Last night, the House of Representatives failed that most basic test of public service, and they did so with callous indifference to the suffering of the people of my state. If you want an example of how nonpartisan this issue should have been, I offer this for your consideration: near midnight last night, conservative congressman Chris Smith of New Jersey, and former speaker Nancy Pelosi of California both spoke on the floor in concert with each other and in support of this aid package. It's one for the record books I suspect. On the equities, this should be a no-brainer for the House Republicans as well. Both New York and New Jersey used the international firm of McKinsey and Company to assess and quantify the damage to our states. Our professional staffs have spent countless hours with congressional staff, providing leadership and backup documentation for all of the damage claims. Governor Cuomo and I have spent hours and hours speaking to individual members of the House and Senate to answer their questions. We worked with President Obama and his administration and satisfied them of the urgent need of this $60 billion aid package. This was good enough for sixty-two United States senators of both parties to vote for this package. This was good enough for a majority of the House of Representatives. It overcame all the factual challenges. It just could not overcome the toxic internal politics of the House majority.

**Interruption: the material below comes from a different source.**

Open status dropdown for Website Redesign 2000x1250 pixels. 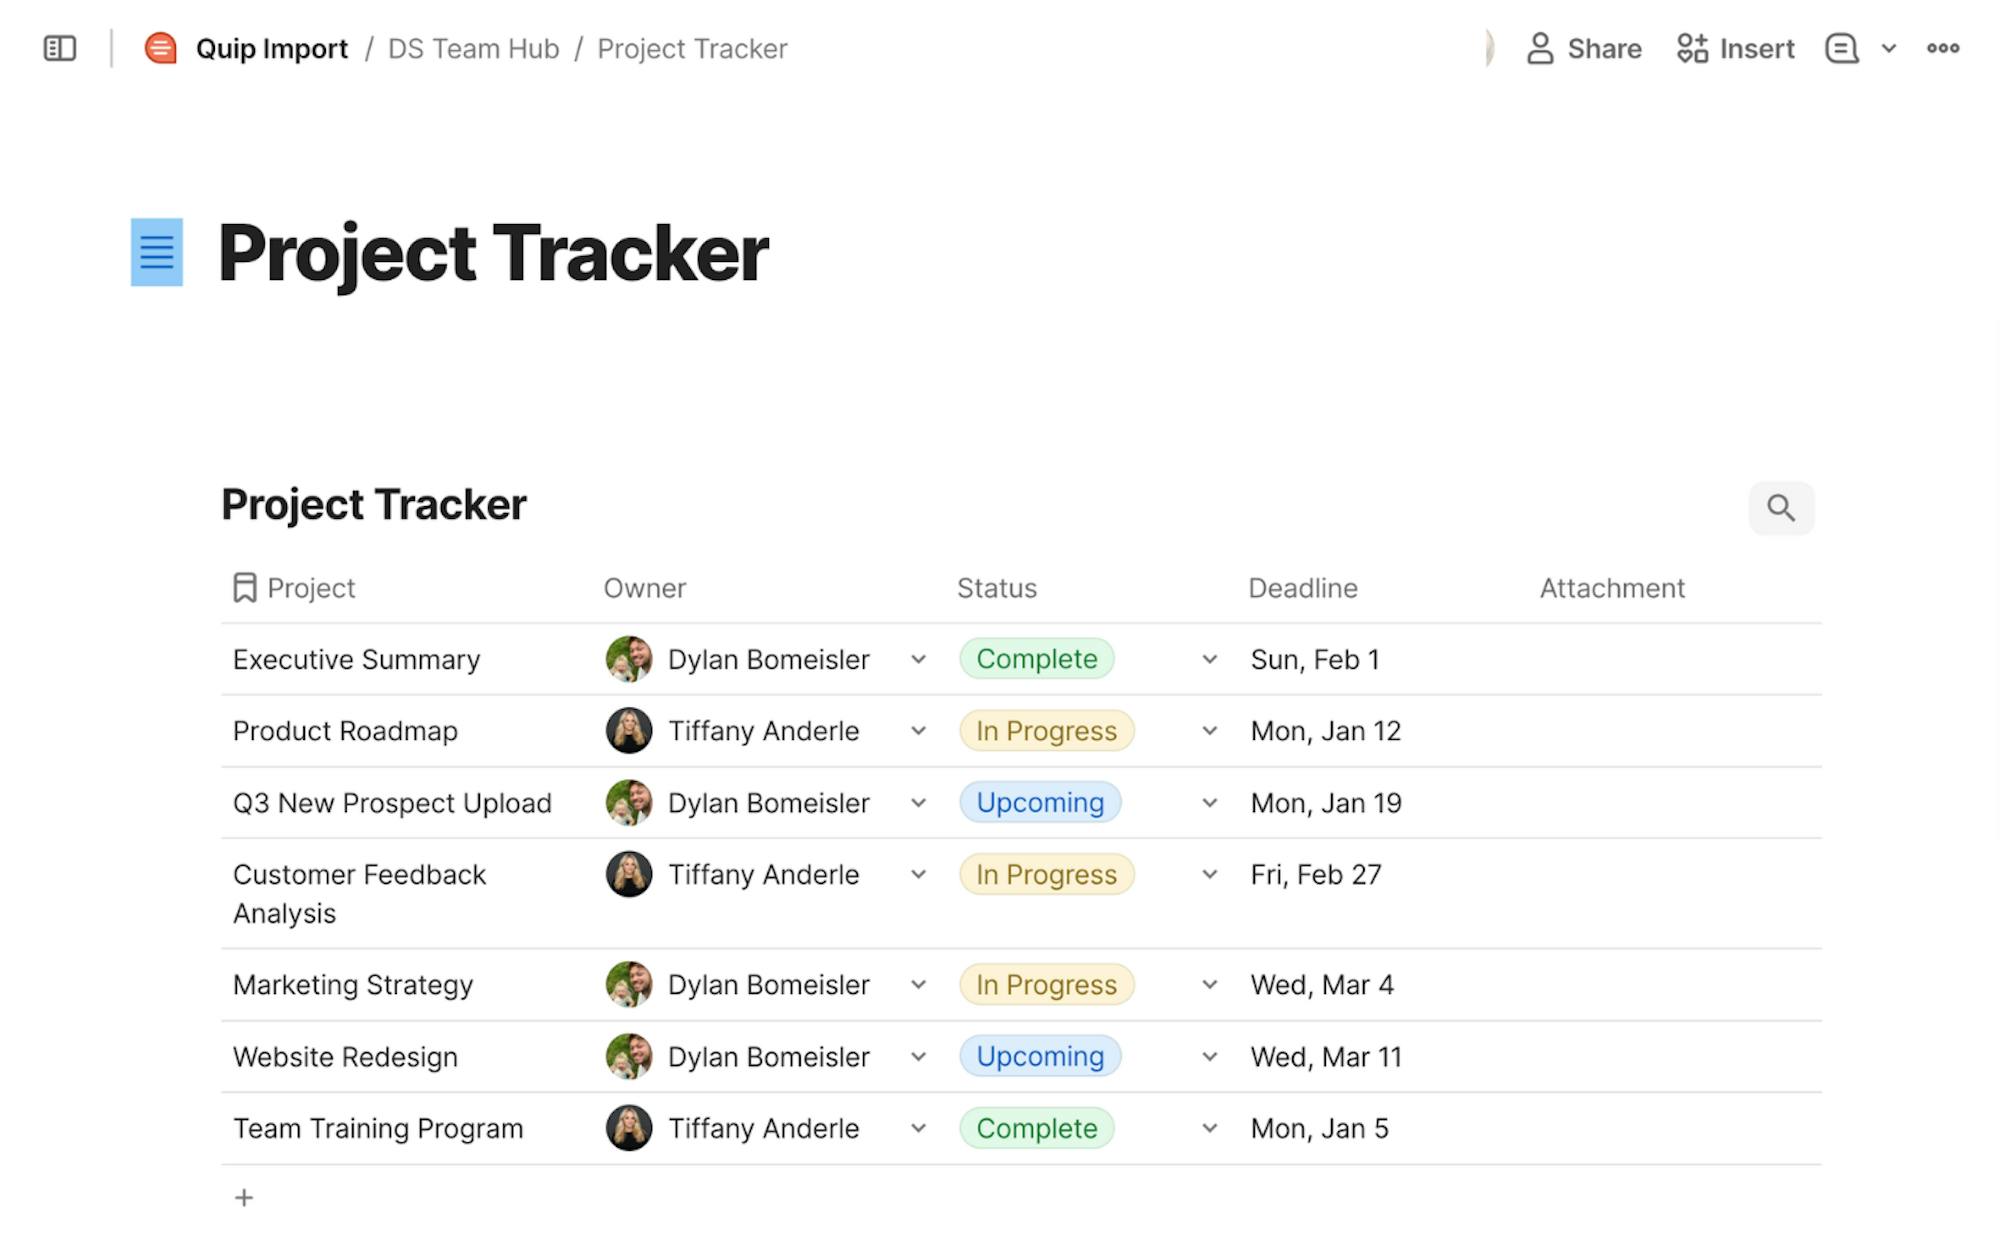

...In our hour of desperate need, we have been left waiting for help six times longer than the victims of Katrina with no end in sight...
Despite my anger and disappointment, my hope is that the good people in Congress, and there are good people in Congress, will prevail upon their colleagues to finally, finally, put aside the politics and help our people. Now. That's the only hope we have left, is for the good people to prevail upon the others.

One thing I can assure the people of this region is this: Governor Cuomo and I will not stop fighting together to see that justice is done, and that our citizens' suffering is finally addressed by this Congress."